-- STORED DATA --

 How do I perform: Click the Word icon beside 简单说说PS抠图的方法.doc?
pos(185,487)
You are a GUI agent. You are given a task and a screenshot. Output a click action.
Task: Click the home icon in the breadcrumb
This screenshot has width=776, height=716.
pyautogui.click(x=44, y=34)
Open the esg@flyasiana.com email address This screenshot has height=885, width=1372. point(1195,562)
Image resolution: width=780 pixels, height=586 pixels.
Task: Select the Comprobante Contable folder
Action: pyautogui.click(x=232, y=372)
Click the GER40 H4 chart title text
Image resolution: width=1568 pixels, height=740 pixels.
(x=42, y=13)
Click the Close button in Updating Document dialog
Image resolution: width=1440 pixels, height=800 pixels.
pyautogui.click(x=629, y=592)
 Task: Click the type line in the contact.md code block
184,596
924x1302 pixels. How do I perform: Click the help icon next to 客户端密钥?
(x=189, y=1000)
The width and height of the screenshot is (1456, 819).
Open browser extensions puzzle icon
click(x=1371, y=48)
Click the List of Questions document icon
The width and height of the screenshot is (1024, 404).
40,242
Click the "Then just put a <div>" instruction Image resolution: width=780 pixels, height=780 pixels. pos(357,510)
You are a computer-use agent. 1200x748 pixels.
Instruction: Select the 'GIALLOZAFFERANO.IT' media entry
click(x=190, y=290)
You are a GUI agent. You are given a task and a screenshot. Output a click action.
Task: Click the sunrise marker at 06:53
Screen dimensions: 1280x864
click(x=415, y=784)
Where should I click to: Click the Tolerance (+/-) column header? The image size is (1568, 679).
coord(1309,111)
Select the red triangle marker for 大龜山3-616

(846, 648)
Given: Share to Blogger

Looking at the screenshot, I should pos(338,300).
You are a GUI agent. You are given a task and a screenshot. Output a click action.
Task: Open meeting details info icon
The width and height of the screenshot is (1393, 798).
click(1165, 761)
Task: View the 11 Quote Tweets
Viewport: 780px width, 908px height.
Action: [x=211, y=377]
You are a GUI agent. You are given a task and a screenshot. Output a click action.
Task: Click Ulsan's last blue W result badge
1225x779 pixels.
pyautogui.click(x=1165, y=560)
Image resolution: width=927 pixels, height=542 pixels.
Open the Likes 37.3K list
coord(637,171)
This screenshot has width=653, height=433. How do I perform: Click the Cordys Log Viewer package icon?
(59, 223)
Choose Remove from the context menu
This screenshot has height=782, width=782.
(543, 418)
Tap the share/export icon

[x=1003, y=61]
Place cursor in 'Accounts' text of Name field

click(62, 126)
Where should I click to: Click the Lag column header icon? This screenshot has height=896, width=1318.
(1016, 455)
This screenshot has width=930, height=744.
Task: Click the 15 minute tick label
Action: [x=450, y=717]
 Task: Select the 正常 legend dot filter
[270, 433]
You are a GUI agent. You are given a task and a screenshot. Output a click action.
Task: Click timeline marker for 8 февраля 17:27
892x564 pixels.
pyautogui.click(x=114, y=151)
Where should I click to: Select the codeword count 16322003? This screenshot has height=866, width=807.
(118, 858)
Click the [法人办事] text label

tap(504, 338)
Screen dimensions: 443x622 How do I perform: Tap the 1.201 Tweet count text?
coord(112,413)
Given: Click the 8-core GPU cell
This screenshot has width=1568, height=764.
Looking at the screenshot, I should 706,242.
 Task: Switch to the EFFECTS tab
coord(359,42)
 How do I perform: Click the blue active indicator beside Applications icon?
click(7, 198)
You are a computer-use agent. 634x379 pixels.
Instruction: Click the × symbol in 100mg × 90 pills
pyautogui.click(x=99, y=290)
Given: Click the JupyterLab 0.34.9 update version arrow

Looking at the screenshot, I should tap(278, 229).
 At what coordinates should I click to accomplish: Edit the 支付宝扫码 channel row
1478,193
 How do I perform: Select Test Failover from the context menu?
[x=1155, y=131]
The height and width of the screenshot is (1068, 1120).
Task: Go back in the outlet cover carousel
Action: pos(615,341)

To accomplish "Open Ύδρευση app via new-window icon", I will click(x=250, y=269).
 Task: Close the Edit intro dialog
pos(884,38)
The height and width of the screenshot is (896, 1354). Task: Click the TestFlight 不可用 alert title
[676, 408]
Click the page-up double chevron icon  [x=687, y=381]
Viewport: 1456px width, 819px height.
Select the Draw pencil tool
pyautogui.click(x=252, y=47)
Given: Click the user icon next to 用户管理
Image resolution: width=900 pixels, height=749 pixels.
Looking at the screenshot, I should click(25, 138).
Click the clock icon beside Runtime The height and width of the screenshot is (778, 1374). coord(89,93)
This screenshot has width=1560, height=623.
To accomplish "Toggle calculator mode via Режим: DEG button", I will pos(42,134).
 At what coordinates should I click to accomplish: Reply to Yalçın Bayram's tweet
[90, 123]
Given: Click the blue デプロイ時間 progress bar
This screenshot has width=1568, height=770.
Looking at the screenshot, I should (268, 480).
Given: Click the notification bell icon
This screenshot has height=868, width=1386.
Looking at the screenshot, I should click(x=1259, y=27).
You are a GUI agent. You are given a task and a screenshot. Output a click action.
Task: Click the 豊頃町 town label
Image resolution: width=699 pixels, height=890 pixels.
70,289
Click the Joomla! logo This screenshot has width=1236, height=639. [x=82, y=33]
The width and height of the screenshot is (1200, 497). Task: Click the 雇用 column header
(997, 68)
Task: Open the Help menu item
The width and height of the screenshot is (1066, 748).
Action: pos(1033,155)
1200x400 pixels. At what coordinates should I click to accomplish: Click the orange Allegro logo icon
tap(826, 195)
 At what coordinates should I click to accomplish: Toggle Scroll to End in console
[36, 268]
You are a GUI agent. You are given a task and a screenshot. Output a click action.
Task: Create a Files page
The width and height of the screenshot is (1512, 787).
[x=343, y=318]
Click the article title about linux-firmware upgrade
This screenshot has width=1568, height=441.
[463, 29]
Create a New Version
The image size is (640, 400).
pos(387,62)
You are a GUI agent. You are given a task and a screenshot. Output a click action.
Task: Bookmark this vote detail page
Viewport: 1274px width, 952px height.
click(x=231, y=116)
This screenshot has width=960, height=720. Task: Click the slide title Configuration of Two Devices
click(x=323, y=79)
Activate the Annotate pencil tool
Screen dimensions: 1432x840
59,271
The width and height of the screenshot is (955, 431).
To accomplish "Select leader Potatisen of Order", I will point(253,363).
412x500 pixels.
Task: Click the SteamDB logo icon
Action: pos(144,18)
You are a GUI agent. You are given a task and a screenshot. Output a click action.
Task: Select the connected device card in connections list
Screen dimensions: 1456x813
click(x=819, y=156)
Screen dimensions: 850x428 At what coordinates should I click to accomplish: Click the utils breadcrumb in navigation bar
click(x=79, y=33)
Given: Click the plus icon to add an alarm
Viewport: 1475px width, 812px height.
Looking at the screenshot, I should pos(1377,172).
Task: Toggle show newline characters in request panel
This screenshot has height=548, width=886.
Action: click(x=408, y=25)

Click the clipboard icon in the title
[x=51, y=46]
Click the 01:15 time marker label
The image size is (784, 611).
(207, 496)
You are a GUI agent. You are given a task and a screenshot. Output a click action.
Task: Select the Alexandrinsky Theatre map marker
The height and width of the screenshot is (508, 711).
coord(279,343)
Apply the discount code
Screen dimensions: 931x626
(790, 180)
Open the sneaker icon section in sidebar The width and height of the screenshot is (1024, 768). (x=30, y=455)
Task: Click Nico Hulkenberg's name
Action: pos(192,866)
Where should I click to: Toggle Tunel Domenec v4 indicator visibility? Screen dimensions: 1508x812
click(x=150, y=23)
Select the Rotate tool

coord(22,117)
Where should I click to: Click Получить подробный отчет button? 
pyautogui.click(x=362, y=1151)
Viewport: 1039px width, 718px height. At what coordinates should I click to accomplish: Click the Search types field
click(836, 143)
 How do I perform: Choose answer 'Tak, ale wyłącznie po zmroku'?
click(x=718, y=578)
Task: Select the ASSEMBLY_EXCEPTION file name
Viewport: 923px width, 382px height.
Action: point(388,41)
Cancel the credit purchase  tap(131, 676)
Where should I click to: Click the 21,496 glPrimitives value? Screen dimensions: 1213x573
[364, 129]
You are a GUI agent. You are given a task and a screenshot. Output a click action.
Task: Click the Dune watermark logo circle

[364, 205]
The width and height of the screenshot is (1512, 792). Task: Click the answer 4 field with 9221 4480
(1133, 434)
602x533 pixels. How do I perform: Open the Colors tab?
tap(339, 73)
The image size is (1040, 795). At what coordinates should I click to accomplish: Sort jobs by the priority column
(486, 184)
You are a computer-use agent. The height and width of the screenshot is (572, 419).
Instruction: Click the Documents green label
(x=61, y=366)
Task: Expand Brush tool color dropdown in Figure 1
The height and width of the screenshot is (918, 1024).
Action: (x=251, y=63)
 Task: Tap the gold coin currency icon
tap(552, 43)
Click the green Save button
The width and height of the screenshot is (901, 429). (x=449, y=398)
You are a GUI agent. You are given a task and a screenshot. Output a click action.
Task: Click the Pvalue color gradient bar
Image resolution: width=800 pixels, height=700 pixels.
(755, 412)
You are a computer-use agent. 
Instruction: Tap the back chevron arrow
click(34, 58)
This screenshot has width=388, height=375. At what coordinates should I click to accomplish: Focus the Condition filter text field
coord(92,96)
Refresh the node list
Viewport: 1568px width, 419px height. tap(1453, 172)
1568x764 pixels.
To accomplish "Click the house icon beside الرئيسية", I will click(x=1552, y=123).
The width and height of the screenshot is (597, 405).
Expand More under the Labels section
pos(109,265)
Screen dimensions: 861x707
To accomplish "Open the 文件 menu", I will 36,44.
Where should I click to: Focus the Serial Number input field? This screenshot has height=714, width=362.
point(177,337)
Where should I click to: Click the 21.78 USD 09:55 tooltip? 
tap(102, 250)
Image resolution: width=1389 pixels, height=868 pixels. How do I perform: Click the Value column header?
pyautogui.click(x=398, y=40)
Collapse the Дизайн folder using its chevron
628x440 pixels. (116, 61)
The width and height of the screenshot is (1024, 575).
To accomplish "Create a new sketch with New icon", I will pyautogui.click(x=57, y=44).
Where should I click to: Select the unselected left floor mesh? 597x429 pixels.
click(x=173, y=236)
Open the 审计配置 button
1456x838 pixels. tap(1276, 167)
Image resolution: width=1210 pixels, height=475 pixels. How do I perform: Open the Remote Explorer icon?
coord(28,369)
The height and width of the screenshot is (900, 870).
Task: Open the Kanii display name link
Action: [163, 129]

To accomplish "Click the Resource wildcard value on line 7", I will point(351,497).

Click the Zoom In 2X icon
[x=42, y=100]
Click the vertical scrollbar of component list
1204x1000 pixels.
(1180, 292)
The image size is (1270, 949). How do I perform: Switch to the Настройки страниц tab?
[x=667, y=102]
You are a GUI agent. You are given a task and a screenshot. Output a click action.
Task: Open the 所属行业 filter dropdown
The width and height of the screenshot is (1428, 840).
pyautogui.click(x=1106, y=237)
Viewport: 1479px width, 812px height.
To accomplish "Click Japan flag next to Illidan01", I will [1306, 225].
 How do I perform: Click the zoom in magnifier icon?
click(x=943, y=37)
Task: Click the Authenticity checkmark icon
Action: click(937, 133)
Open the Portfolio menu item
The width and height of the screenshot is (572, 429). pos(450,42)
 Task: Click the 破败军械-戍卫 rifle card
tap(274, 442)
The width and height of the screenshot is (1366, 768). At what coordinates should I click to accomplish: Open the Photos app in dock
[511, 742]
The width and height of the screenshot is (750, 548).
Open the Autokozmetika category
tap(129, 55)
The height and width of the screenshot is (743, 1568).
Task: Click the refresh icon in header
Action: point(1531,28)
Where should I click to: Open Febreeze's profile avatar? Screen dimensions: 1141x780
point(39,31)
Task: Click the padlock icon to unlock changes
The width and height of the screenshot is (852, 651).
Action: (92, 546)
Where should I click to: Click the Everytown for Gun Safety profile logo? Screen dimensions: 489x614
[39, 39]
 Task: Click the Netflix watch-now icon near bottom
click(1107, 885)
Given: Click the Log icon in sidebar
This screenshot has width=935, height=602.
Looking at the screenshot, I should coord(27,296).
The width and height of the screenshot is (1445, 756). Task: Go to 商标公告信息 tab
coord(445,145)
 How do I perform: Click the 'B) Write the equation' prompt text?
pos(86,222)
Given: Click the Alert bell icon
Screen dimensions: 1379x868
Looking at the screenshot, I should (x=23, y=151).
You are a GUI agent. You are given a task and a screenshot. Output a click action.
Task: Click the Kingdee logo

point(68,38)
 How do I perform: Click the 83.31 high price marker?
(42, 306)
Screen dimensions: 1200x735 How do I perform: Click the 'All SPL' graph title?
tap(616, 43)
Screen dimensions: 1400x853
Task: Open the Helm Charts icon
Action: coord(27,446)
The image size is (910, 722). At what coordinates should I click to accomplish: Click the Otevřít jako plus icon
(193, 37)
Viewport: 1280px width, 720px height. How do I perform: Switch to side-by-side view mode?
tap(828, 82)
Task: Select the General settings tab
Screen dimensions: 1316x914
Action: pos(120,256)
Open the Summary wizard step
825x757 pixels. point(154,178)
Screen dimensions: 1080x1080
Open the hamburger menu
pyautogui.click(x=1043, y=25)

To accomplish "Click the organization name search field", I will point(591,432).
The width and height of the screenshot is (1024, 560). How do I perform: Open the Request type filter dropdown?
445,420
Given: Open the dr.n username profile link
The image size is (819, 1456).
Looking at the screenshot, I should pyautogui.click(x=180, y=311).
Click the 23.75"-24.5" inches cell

-- WHAT YOU ARE ASKED TO DO --
Copy out every line from the one containing "Create a New Version" down to the one containing "pyautogui.click(x=362, y=1151)", including both of those lines, reproducing each entry line verbatim.

-- ANSWER TO THE EXERCISE --
Create a New Version
The image size is (640, 400).
pos(387,62)
You are a GUI agent. You are given a task and a screenshot. Output a click action.
Task: Bookmark this vote detail page
Viewport: 1274px width, 952px height.
click(x=231, y=116)
This screenshot has width=960, height=720. Task: Click the slide title Configuration of Two Devices
click(x=323, y=79)
Activate the Annotate pencil tool
Screen dimensions: 1432x840
59,271
The width and height of the screenshot is (955, 431).
To accomplish "Select leader Potatisen of Order", I will point(253,363).
412x500 pixels.
Task: Click the SteamDB logo icon
Action: pos(144,18)
You are a GUI agent. You are given a task and a screenshot. Output a click action.
Task: Select the connected device card in connections list
Screen dimensions: 1456x813
click(x=819, y=156)
Screen dimensions: 850x428 At what coordinates should I click to accomplish: Click the utils breadcrumb in navigation bar
click(x=79, y=33)
Given: Click the plus icon to add an alarm
Viewport: 1475px width, 812px height.
Looking at the screenshot, I should pos(1377,172).
Task: Toggle show newline characters in request panel
This screenshot has height=548, width=886.
Action: click(x=408, y=25)

Click the clipboard icon in the title
[x=51, y=46]
Click the 01:15 time marker label
The image size is (784, 611).
(207, 496)
You are a GUI agent. You are given a task and a screenshot. Output a click action.
Task: Select the Alexandrinsky Theatre map marker
The height and width of the screenshot is (508, 711).
coord(279,343)
Apply the discount code
Screen dimensions: 931x626
(790, 180)
Open the sneaker icon section in sidebar The width and height of the screenshot is (1024, 768). (x=30, y=455)
Task: Click Nico Hulkenberg's name
Action: pos(192,866)
Where should I click to: Toggle Tunel Domenec v4 indicator visibility? Screen dimensions: 1508x812
click(x=150, y=23)
Select the Rotate tool

coord(22,117)
Where should I click to: Click Получить подробный отчет button? 
pyautogui.click(x=362, y=1151)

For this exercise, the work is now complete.